Ein Machtwort sprechen
… das nicht zwangsläufig von allen gehört wird. Taube und hörbehinderte Menschen sind in Deutschland von vielen Kommunikationsprozessen ausgeschlossen, die über akustische Informationen funktionieren. Nachrichten oder Filme sind ohne Untertitel oder Verdolmetschung in Gebärdensprache für diese Personen nicht verständlich. Noch immer fehlt es an einer Verpflichtung zur Barrierefreiheit für private Anbieter*innen im öffentlichen Raum. Auch Gesundheitsminister Spahn musste eigens daran erinnert werden, dass seine Mitteilungen zur aktuellen Corona-Lage in die Deutsche Gebärdensprache übertragen werden müssen. Nicht-Wissen kann hier tödlich sein, ebenso wie bei Alarm-Systemen, die nur akustisch funktionieren. Gebärdensprache ist in Deutschland, anders als beispielsweise in den USA, keine an Universitäten generell gelehrte Sprache und entsprechend wenig verbreitet. So finden die Bedürfnisse tauber und hörbehinderter Menschen bei uns, bedingt durch Kommunikations-Barriere und generell gern gepflegte Ignoranz gegenüber lobbyschwachen Minderheiten, kaum „Gehör“.

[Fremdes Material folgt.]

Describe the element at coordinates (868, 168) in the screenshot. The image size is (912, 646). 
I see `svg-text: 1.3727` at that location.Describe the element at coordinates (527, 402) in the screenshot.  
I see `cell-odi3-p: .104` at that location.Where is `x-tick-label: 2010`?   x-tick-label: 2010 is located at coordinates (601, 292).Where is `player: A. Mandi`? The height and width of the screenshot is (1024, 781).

Wer Macht hat, kann auch machen?
Ohne ausreichende Repräsentanz von Frauen in Entscheidungs-Gremien werden ihre Belange nicht abgebildet bzw. umgesetzt. Frauen stehen dabei exemplarisch für diskriminierte Gruppen, als eine der wenigen unterdrückten Mehrheiten. Weitere Benachteiligungs-Mechanismen entstehen beispielsweise entlang sexueller Orientierung oder Identität, der Hautfarbe, Behinderungen oder finanzieller Situation. Viele dieser Perspektiven werden weder in (legislativen) Entscheidungs-Prozessen berücksichtigt noch in ausreichender Form medial gespiegelt. Betrachten wir das als Aufforderung an uns alle: Einige müssen Macht abgeben und auf unverdiente Privilegien verzichten, damit wirkliche Gleichstellung entstehen kann.